## Hands-on Challenge Solution

Now that you have seen the different non-linear functions, it's time to implement them ourselves. We will implement each function as a layer for our MLP: 

1.  linearlayer
2.  softmax
3.  relu
4.  sigmoid
5.  tanh

All the layers will have the same basic structure: 

-   initialize the required data structure(s)
-   forward function that is called to process input data
-   a reset function to clear out the outputs.

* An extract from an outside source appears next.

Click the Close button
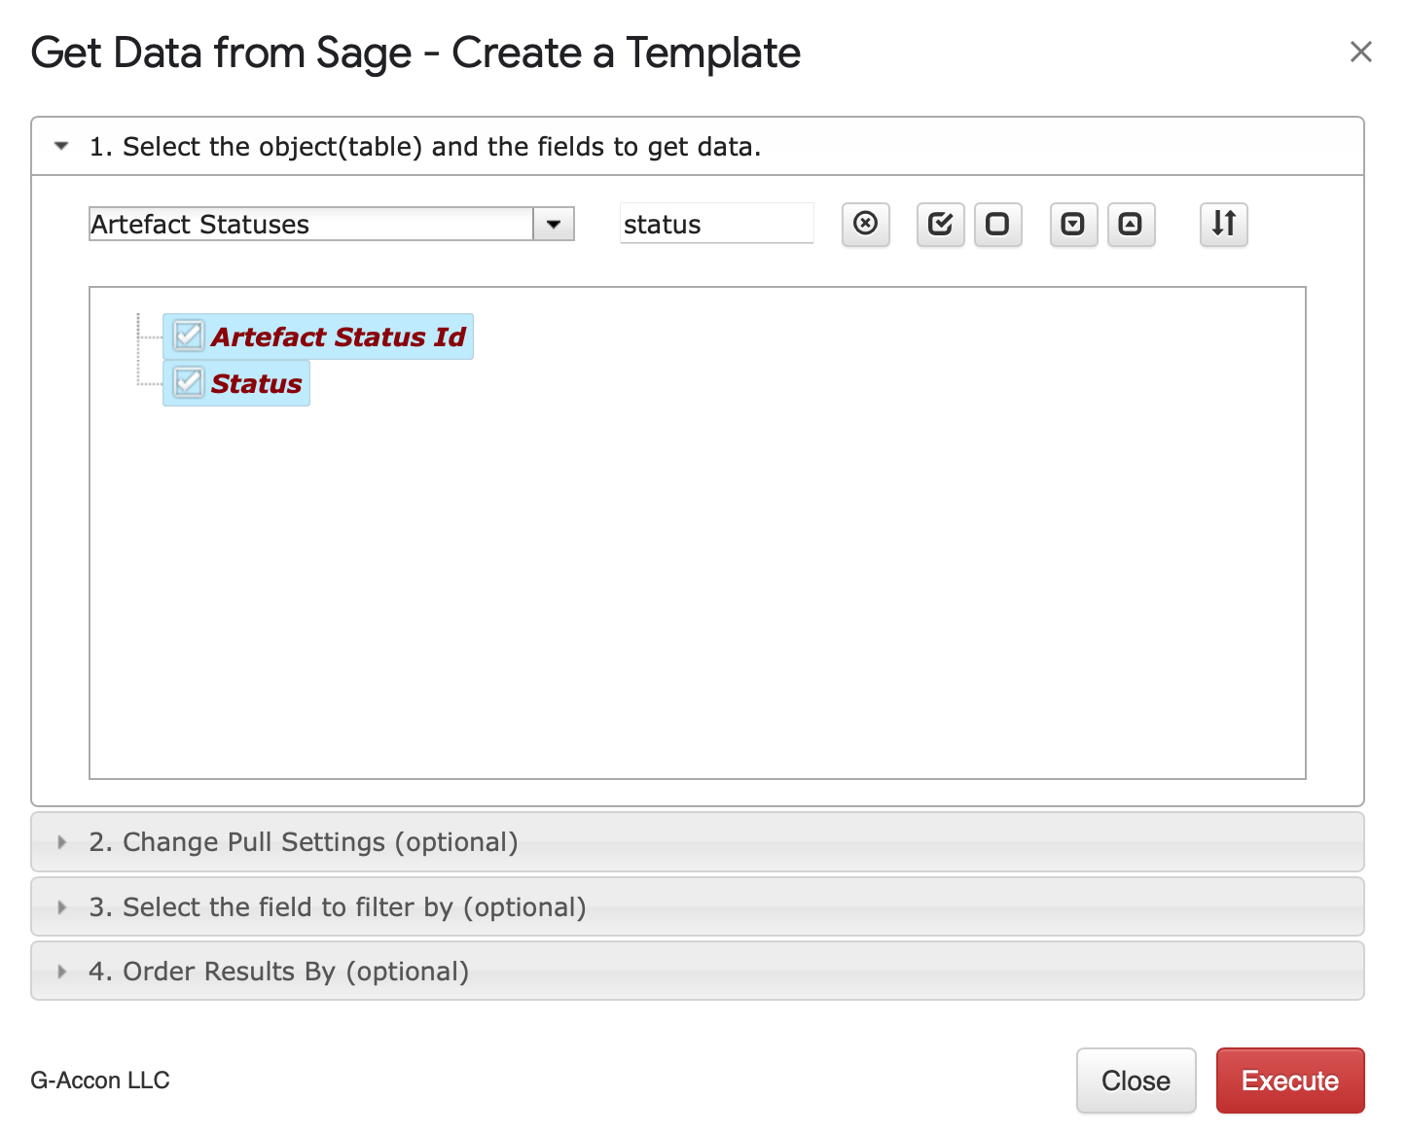This screenshot has height=1134, width=1407. tap(1135, 1081)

**Note** There is a reason to have an *out* tensor and not just pass through the results. Later we will need the output results to compute the gradients. 



In [4]:
import torch
import torch.nn.functional as F  
import numpy as np

class layer():
    
    #This is the layer superclass with only node_dim to specify
    #This is the representation of just one layer
    #we will use this as a base class (parent class) for linearlayer and non-linear functions.
    
    def __init__(self, node_dim):
        """
        This init should be called via super() with the number
        of nodes as an argument.
        """
        self.input = np.zeros(node_dim)
        self.input_grad = np.zeros(node_dim)
        
    def forward(self, x):
        self.input =  x
        
    def zero_grad(self):
        self.input_grad.fill(0.)

However, the linearlayer adds two more arguments: the input dimension and a switch to include bias. Normally we want bias, but we will make it an option just in case.



In [5]:
class linearlayer(layer):
    def __init__(self, in_dim, node_dim, bias=True):
        super(linearlayer, self).__init__(node_dim)
        self.out = np.zeros(node_dim)
        self.weights = np.random.rand(node_dim,in_dim)
        
        if bias:
            self.bias = np.zeros(in_dim)
            
    def forward(self, x):
        
        self.input = x
        self.out = np.dot(self.weights, x) #matrix multiplication of weights and inputs.
        if self.bias.any():
            self.out += self.bias
        return self.out
    
    def reset(self):
        self.out.fill(0.)

The non-linear functions needs to be specified.

In [6]:
class relu(layer):
    def __init__(self, node_dim):
        super(relu, self).__init__(node_dim)

    def forward(self, x):
        self.input = x
        return np.clip(x, 0, None)
     
class softmax(layer):
    def __init__(self, node_dim):
        super(softmax, self).__init__(node_dim)

    def forward(self, x):
        self.input = x
        # return np.exp(x - np.max(x)) / np.sum(np.exp(x - np.max(x))) -> as alternative
        return (np.exp(x)) / (np.sum((np.exp(x))))
    
class sigmoid(layer):
    def __init__(self, node_dim):
        super(sigmoid, self).__init__(node_dim)

    def forward(self, x):
        self.input = x
        return 1 / (1 + np.exp(-1 * x))
    
class tanh(layer):
    def __init__(self, node_dim):
        super(tanh, self).__init__(node_dim)

    def forward(self, x):
        self.input = x
        return (np.exp(2*x) - 1) / (np.exp(2*x) + 1)  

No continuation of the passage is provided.